Hehe, ok, so the pressure required to give helium or hydrogen a higher density than the atmosphere at sea level would also make it as hot as the sun? That could be a problem. :)

I want to solve that problem, but in the mean time I found a really cool question:

How does relativity affect the Ideal Gas Law? (PV=nRT)

Very interesting, but they seem to be ignoring one important word: "...the length of the box will appear to change..."

To me, that means that all their calculations are only true in appearance to an observer passing at the speed of light, while someone sitting still next to it would not agree. I don't think an observeration can affect matter like that. If I was sitting next to the box and someone else passed it at the speed of light, I would not see the box get shorter as the person approached and longer after they pass it, causing gas inside to compress or expand, cool down or heat up, or change state.

I think what the moving observer would find is that the Ideal Gas Law is broken - meaning that yes the gas appears compressed, but since it's really not, it won't change temperature or state.

And if I'm wrong, who cares? The observer will be long gone. :)

Let me put it another way:

If I was to construct a bomb in such a box that is triggered by the presence of liquid water, and the box contained water at 101°C, would an observer approaching the box fast enough to make it appear to shorten enough to compress the water enough to lower its temperature to 99°C see1 the box explode while I, sitting next to it, see the box remain unchanged?
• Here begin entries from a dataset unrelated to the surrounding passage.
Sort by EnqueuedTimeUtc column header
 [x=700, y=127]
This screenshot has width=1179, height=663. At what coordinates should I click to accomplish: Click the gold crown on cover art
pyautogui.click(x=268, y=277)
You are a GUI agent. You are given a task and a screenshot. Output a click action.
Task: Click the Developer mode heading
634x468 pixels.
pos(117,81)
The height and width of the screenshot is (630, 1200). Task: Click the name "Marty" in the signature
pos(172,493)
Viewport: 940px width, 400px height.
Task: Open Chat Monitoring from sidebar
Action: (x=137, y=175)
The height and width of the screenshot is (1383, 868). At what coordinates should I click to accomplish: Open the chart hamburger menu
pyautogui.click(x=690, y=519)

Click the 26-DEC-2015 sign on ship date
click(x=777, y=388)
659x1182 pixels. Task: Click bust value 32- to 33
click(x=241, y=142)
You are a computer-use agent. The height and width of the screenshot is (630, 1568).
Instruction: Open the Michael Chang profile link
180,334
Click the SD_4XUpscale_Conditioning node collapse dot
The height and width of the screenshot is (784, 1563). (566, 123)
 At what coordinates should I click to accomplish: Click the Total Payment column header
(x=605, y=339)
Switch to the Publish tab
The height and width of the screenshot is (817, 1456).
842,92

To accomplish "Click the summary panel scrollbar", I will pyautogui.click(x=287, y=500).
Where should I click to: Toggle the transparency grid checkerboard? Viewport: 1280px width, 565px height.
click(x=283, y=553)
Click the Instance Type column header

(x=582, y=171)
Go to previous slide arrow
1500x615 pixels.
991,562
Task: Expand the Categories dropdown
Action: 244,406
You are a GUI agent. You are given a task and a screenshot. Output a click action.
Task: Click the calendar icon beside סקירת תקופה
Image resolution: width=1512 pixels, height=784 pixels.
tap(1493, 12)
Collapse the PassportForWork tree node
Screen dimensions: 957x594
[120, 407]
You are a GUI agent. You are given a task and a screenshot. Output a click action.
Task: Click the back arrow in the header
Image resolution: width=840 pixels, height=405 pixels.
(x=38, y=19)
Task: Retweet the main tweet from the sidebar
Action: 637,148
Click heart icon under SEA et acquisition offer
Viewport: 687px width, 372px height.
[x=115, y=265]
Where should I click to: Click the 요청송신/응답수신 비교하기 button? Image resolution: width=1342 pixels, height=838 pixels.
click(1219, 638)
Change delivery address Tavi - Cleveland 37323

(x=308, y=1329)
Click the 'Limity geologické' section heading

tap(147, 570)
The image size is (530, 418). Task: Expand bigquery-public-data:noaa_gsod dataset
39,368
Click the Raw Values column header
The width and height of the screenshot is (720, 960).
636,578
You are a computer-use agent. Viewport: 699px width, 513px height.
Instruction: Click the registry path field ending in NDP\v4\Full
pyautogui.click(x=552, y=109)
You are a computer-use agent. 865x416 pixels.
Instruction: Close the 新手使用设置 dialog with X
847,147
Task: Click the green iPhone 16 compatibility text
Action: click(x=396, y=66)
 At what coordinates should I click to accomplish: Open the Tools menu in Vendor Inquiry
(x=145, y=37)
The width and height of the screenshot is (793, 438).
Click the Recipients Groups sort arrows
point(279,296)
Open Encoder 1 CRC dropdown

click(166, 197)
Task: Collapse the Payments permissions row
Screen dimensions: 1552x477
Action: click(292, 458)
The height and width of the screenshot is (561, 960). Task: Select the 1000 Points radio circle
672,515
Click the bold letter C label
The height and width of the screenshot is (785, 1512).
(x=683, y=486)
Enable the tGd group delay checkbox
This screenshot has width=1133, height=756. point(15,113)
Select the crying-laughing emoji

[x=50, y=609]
1assuming the observer is capable of seeing the wavelengths of light that are also shortened2

2wouldn't an observer traveling at the speed of light be subjected to all sorts of high-frequency radiation as normal wavelengths of light coming from in front are shortened?

Well he said at the end of the article:
At this point I'm mostly guessing, but I would make the hypothesis that in relativistic thermodynamics (a far from completely understood field of physics) one needs to define temperature differently depending on how one is using the parameter. For thermodynamic analysis, one might need to define T the first way (lowering it by 1/gamma); but for phase-space diagrams one might need to define it the second way (keeping it constant). When the box is at rest, the two definitions of temperatures just happen to be the same, so this distinction is not normally necessary; only from relativistic reference frames does this distinction between different types of "temperature" emerge

I don't know what the thermodynamic stuff is about. But time changes speed for the molecules in the box relative to the obvserver going near c, right? Maybe that messes with something.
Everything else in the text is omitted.